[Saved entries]
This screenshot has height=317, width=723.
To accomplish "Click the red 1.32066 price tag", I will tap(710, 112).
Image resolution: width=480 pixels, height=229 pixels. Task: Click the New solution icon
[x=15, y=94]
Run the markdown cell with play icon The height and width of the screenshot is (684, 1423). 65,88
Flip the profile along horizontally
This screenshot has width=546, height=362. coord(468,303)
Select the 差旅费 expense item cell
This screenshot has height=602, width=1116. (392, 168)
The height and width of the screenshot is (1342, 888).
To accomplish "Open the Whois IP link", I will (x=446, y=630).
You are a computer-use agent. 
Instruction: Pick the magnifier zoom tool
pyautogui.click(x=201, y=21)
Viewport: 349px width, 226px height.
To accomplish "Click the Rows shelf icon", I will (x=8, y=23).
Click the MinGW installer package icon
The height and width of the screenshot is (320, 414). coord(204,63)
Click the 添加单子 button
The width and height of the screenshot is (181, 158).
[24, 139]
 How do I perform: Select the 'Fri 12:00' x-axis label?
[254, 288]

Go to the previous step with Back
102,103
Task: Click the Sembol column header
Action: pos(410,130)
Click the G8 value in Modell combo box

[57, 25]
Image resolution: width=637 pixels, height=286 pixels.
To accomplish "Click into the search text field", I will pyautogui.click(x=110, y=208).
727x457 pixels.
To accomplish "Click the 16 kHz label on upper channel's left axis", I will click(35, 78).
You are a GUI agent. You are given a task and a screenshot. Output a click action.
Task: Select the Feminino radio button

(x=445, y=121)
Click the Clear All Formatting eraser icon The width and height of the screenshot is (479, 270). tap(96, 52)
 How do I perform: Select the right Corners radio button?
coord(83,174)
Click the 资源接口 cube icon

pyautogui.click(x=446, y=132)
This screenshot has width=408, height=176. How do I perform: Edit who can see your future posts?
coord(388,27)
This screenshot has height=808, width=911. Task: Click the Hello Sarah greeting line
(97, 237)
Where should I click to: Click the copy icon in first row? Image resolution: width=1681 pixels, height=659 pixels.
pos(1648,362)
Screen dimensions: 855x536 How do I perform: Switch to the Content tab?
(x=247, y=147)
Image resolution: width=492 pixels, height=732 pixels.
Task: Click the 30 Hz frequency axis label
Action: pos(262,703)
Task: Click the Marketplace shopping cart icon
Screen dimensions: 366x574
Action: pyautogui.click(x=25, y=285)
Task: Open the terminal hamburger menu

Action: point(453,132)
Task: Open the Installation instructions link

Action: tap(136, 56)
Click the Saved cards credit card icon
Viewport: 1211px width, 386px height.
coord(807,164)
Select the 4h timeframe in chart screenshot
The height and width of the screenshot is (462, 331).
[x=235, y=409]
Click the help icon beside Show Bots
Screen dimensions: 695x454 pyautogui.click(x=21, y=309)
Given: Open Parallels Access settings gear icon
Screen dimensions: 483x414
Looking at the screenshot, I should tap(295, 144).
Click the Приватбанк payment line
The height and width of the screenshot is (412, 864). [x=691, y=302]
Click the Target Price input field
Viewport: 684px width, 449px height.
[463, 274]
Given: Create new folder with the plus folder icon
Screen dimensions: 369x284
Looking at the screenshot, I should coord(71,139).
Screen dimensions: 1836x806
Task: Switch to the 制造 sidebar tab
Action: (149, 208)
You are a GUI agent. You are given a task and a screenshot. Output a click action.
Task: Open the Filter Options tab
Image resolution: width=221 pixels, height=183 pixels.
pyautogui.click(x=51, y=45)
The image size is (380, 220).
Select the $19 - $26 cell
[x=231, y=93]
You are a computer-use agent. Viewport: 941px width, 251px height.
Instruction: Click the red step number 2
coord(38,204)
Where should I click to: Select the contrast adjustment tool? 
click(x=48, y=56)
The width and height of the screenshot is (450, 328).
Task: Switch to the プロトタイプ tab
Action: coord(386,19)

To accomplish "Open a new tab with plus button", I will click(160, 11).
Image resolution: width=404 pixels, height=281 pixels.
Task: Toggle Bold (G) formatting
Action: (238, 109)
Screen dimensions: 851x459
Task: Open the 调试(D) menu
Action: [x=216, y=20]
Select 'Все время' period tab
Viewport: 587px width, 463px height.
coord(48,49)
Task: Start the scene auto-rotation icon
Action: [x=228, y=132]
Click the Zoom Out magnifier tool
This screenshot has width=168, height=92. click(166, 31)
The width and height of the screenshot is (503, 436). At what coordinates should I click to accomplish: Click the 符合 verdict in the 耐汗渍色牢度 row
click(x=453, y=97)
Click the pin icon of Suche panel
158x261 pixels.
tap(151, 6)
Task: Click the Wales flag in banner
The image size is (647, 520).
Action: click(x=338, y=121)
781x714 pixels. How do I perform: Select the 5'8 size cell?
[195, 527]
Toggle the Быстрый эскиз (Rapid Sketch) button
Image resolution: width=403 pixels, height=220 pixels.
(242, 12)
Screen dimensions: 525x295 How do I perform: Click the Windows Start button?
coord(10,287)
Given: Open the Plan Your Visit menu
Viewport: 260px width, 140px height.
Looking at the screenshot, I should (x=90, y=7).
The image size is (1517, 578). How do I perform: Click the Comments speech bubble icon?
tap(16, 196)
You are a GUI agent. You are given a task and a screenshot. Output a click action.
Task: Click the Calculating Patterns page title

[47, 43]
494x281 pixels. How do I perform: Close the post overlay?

▸ Task
All of the entries need to be given again, word for word.

▸ Written response
This screenshot has height=317, width=723.
To accomplish "Click the red 1.32066 price tag", I will tap(710, 112).
Image resolution: width=480 pixels, height=229 pixels. Task: Click the New solution icon
[x=15, y=94]
Run the markdown cell with play icon The height and width of the screenshot is (684, 1423). 65,88
Flip the profile along horizontally
This screenshot has width=546, height=362. coord(468,303)
Select the 差旅费 expense item cell
This screenshot has height=602, width=1116. (392, 168)
The height and width of the screenshot is (1342, 888).
To accomplish "Open the Whois IP link", I will (x=446, y=630).
You are a computer-use agent. 
Instruction: Pick the magnifier zoom tool
pyautogui.click(x=201, y=21)
Viewport: 349px width, 226px height.
To accomplish "Click the Rows shelf icon", I will (x=8, y=23).
Click the MinGW installer package icon
The height and width of the screenshot is (320, 414). coord(204,63)
Click the 添加单子 button
The width and height of the screenshot is (181, 158).
[24, 139]
 How do I perform: Select the 'Fri 12:00' x-axis label?
[254, 288]

Go to the previous step with Back
102,103
Task: Click the Sembol column header
Action: pos(410,130)
Click the G8 value in Modell combo box

[57, 25]
Image resolution: width=637 pixels, height=286 pixels.
To accomplish "Click into the search text field", I will pyautogui.click(x=110, y=208).
727x457 pixels.
To accomplish "Click the 16 kHz label on upper channel's left axis", I will click(35, 78).
You are a GUI agent. You are given a task and a screenshot. Output a click action.
Task: Select the Feminino radio button

(x=445, y=121)
Click the Clear All Formatting eraser icon The width and height of the screenshot is (479, 270). tap(96, 52)
 How do I perform: Select the right Corners radio button?
coord(83,174)
Click the 资源接口 cube icon

pyautogui.click(x=446, y=132)
This screenshot has width=408, height=176. How do I perform: Edit who can see your future posts?
coord(388,27)
This screenshot has height=808, width=911. Task: Click the Hello Sarah greeting line
(97, 237)
Where should I click to: Click the copy icon in first row? Image resolution: width=1681 pixels, height=659 pixels.
pos(1648,362)
Screen dimensions: 855x536 How do I perform: Switch to the Content tab?
(x=247, y=147)
Image resolution: width=492 pixels, height=732 pixels.
Task: Click the 30 Hz frequency axis label
Action: pos(262,703)
Task: Click the Marketplace shopping cart icon
Screen dimensions: 366x574
Action: pyautogui.click(x=25, y=285)
Task: Open the terminal hamburger menu

Action: point(453,132)
Task: Open the Installation instructions link

Action: tap(136, 56)
Click the Saved cards credit card icon
Viewport: 1211px width, 386px height.
coord(807,164)
Select the 4h timeframe in chart screenshot
The height and width of the screenshot is (462, 331).
[x=235, y=409]
Click the help icon beside Show Bots
Screen dimensions: 695x454 pyautogui.click(x=21, y=309)
Given: Open Parallels Access settings gear icon
Screen dimensions: 483x414
Looking at the screenshot, I should tap(295, 144).
Click the Приватбанк payment line
The height and width of the screenshot is (412, 864). [x=691, y=302]
Click the Target Price input field
Viewport: 684px width, 449px height.
[463, 274]
Given: Create new folder with the plus folder icon
Screen dimensions: 369x284
Looking at the screenshot, I should coord(71,139).
Screen dimensions: 1836x806
Task: Switch to the 制造 sidebar tab
Action: (149, 208)
You are a GUI agent. You are given a task and a screenshot. Output a click action.
Task: Open the Filter Options tab
Image resolution: width=221 pixels, height=183 pixels.
pyautogui.click(x=51, y=45)
The image size is (380, 220).
Select the $19 - $26 cell
[x=231, y=93]
You are a computer-use agent. Viewport: 941px width, 251px height.
Instruction: Click the red step number 2
coord(38,204)
Where should I click to: Select the contrast adjustment tool? 
click(x=48, y=56)
The width and height of the screenshot is (450, 328).
Task: Switch to the プロトタイプ tab
Action: coord(386,19)

To accomplish "Open a new tab with plus button", I will click(160, 11).
Image resolution: width=404 pixels, height=281 pixels.
Task: Toggle Bold (G) formatting
Action: (238, 109)
Screen dimensions: 851x459
Task: Open the 调试(D) menu
Action: [x=216, y=20]
Select 'Все время' period tab
Viewport: 587px width, 463px height.
coord(48,49)
Task: Start the scene auto-rotation icon
Action: [x=228, y=132]
Click the Zoom Out magnifier tool
This screenshot has width=168, height=92. click(166, 31)
The width and height of the screenshot is (503, 436). At what coordinates should I click to accomplish: Click the 符合 verdict in the 耐汗渍色牢度 row
click(x=453, y=97)
Click the pin icon of Suche panel
158x261 pixels.
tap(151, 6)
Task: Click the Wales flag in banner
The image size is (647, 520).
Action: click(x=338, y=121)
781x714 pixels. How do I perform: Select the 5'8 size cell?
[195, 527]
Toggle the Быстрый эскиз (Rapid Sketch) button
Image resolution: width=403 pixels, height=220 pixels.
(242, 12)
Screen dimensions: 525x295 How do I perform: Click the Windows Start button?
coord(10,287)
Given: Open the Plan Your Visit menu
Viewport: 260px width, 140px height.
Looking at the screenshot, I should (x=90, y=7).
The image size is (1517, 578). How do I perform: Click the Comments speech bubble icon?
tap(16, 196)
You are a GUI agent. You are given a task and a screenshot. Output a click action.
Task: Click the Calculating Patterns page title

[47, 43]
494x281 pixels. How do I perform: Close the post overlay?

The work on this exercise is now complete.